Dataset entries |
──────────────────────────────
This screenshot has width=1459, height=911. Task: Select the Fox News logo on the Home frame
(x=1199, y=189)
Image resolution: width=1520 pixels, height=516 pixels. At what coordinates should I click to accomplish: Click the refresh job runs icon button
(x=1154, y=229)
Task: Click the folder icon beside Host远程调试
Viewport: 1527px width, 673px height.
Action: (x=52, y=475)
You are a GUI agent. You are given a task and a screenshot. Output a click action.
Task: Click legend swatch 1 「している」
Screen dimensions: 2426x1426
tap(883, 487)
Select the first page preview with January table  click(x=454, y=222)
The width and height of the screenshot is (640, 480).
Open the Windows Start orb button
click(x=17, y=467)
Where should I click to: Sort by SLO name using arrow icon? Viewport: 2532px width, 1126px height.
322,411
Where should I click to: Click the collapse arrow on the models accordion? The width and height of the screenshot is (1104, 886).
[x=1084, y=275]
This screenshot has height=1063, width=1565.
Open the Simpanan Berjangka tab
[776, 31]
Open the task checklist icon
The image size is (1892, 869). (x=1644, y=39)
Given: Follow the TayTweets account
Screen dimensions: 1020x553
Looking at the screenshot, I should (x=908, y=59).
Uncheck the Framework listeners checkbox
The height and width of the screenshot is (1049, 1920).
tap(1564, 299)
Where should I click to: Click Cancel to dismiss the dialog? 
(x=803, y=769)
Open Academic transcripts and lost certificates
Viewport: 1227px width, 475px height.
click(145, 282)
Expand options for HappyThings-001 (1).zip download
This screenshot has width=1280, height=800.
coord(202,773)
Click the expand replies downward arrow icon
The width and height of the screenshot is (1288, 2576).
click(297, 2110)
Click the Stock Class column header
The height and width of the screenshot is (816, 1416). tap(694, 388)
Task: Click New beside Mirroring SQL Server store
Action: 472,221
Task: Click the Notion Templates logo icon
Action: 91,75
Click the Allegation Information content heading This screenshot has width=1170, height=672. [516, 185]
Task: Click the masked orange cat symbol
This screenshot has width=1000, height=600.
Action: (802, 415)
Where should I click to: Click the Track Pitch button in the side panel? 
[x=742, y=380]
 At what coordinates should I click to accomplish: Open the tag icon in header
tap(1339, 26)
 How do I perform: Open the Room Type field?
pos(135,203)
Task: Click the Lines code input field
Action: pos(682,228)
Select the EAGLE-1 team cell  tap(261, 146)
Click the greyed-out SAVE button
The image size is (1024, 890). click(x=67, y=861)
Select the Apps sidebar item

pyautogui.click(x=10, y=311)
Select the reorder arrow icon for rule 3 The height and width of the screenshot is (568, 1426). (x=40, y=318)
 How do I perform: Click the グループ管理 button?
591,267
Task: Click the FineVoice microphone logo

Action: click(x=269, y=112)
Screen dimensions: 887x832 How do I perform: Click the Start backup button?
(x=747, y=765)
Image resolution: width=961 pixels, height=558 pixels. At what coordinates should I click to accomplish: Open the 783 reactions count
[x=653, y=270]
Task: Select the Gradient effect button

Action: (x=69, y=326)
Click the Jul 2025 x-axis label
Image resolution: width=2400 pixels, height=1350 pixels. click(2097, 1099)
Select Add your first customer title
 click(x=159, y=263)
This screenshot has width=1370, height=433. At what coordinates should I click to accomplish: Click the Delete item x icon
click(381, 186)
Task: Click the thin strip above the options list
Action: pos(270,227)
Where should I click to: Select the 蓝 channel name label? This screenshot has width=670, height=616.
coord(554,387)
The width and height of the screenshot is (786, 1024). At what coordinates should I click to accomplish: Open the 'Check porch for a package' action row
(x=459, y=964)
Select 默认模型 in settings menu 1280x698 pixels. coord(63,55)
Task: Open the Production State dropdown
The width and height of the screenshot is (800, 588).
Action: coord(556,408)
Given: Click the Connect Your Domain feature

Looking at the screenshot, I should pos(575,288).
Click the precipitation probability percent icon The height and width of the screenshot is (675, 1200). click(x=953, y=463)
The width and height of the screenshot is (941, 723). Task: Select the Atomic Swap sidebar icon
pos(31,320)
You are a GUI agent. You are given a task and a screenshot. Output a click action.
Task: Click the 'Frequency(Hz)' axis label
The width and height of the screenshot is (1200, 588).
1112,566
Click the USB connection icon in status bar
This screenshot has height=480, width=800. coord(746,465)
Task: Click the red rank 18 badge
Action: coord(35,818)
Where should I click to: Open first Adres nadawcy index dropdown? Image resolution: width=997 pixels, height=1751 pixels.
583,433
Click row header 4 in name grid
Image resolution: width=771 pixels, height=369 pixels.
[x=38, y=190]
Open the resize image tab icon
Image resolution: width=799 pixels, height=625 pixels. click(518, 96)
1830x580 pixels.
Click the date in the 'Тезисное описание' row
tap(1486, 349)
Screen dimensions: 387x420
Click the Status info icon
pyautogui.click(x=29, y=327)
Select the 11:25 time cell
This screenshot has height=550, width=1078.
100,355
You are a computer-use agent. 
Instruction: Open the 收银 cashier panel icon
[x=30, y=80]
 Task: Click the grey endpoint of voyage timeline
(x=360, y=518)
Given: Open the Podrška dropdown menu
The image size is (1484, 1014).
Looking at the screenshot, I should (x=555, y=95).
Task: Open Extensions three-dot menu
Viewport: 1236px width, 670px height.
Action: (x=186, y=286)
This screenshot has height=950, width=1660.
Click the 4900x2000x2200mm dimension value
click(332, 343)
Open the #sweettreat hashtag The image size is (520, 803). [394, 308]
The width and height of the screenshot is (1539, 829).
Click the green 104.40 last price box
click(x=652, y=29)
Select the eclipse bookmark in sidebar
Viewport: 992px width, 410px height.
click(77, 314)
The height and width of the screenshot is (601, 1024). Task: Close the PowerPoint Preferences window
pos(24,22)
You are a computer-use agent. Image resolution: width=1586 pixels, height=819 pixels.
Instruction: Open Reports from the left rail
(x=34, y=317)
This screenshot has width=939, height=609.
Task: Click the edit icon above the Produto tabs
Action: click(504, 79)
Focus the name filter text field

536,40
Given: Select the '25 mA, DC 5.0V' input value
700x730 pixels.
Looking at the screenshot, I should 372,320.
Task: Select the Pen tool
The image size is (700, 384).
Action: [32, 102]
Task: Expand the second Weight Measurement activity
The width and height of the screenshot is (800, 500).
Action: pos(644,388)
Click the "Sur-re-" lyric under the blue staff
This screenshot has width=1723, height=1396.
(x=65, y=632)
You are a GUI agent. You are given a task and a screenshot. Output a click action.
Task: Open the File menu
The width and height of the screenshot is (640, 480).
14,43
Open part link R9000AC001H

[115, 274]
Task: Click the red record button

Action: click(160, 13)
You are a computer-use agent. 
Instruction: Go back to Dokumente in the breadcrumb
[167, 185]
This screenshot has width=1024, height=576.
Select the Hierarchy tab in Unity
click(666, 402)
──────────────────────────────
Task directions |
Take the entries above and copy out all lines with the string "menu".

Result of this exercise |
Select 默认模型 in settings menu 1280x698 pixels. coord(63,55)
Given: Open the Podrška dropdown menu
Task: Open Extensions three-dot menu
Task: Open the File menu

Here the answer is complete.